### Consigne à suivre
Réécris le passage du texte sur les élections législatives en Algérie, en commençant à « Et de noter » et en terminant à « Tebboune, Abdelaziz Bouteflika. », et remplace « indéniable » par « incontestable ».
───── Extrait du document
Intervenant au terme de deux années de contestations populaires ouvertes, les élections législatives en Algérie ne suffiront pas à régler la profonde impasse politique d’un régime en manque cruel de légitimité, souligne le centre de réflexion américain Atlantic Council.
Dans une analyse signée Andrew Ferrand, spécialiste de l’Algérie et auteur du livre « Le rêve algérien », à paraître cet été, le think tank basé à Washington souligne que le scrutin de samedi «n’est que l’ultime tentative de l’administration du président Abdelmadjid Tebboune de revendiquer une légitimité qui lui manque cruellement ».
Selon lui, si l’élection de Tebboune en décembre 2019 et le référendum constitutionnel de novembre dernier ont semblé aboutir aux résultats escomptés par lui et ses soutiens au sein des puissantes forces de sécurité du pays, il n’en reste pas moins vrai que des niveaux élevés d’abstention et de protestation ont cependant « révélé l’énorme fossé séparant les Algériens de leurs dirigeants”. En effet, dans ce pays de 43 millions d’habitants, moins d’un électeur éligible sur sept a voté pour la constitution, qui a pourtant été adoptée.
Et de noter que les dirigeants algériens ont depuis longtemps tenté de minimiser cette fracture, mais elle est devenue indéniable en 2019 lorsque le mouvement de protestation Hirak a éclaté, mettant fin aux vingt ans de règne du prédécesseur de Tebboune, Abdelaziz Bouteflika.
“Les manifestations de masse, déclenchées par le choix de Bouteflika de briguer un cinquième mandat présidentiel mais alimentées par des années de cumul de frustration et d’indignité, ont également plongé le pays dans une impasse politique”, rappelle Andrew Farrand.
──────────
───── Données sources
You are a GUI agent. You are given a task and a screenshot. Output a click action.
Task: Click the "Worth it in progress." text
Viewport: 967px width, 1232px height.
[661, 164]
──────────
───── Données sources
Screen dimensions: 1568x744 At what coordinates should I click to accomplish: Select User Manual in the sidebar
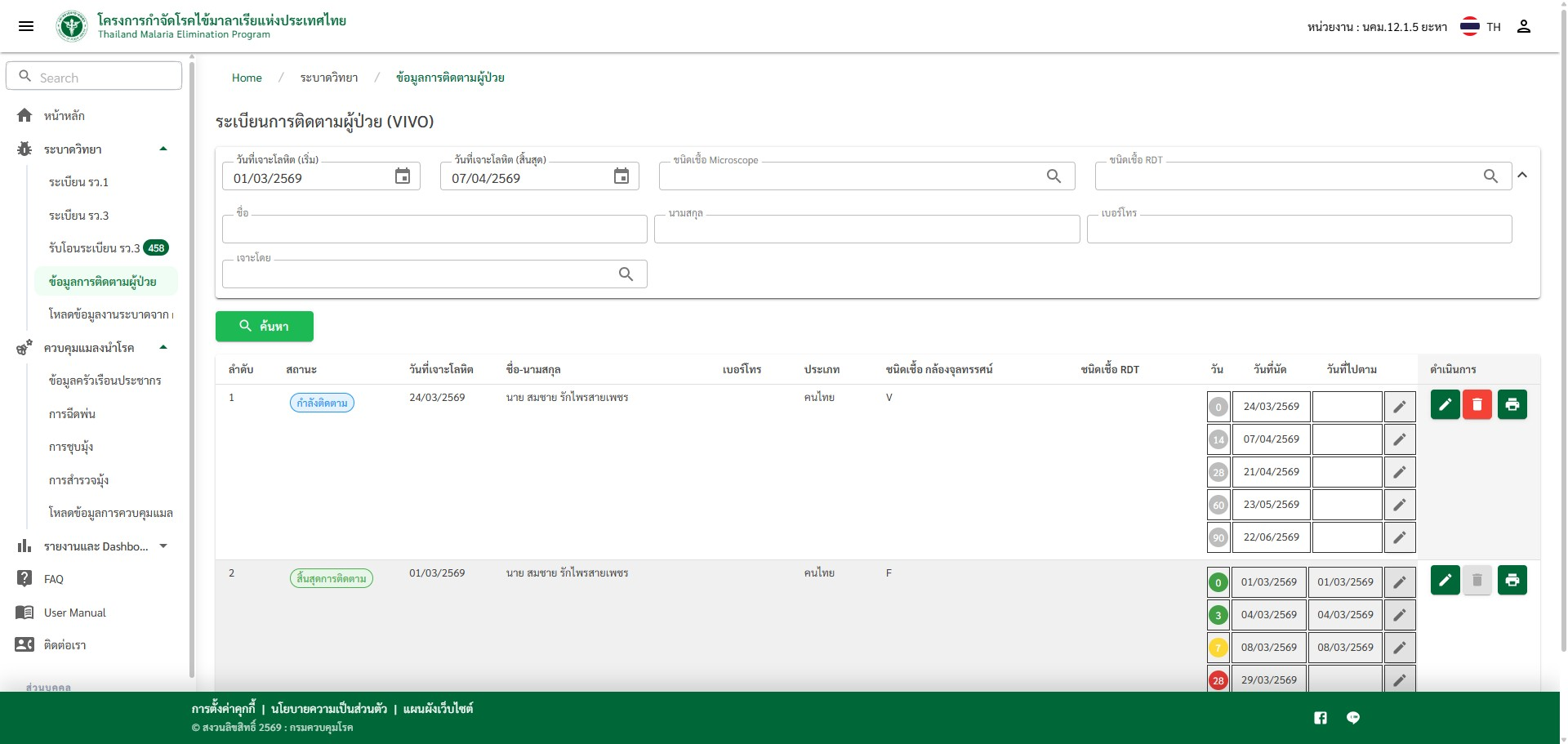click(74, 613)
──────────
───── Données sources
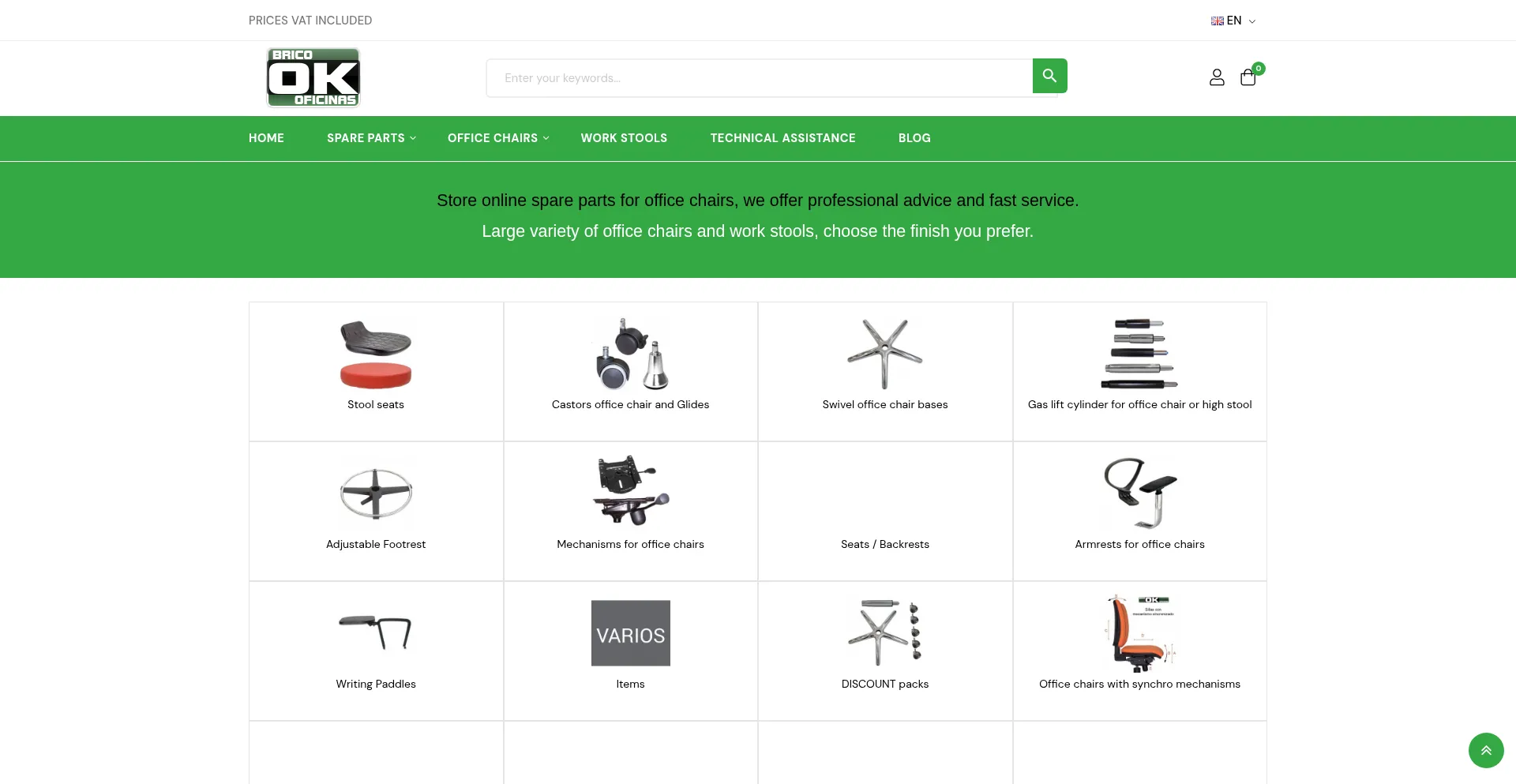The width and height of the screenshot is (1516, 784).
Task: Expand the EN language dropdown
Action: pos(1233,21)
──────────
### Réponse rédigée
Et de noter que les dirigeants algériens ont depuis longtemps tenté de minimiser cette fracture, mais elle est devenue incontestable en 2019 lorsque le mouvement de protestation Hirak a éclaté, mettant fin aux vingt ans de règne du prédécesseur de Tebboune, Abdelaziz Bouteflika.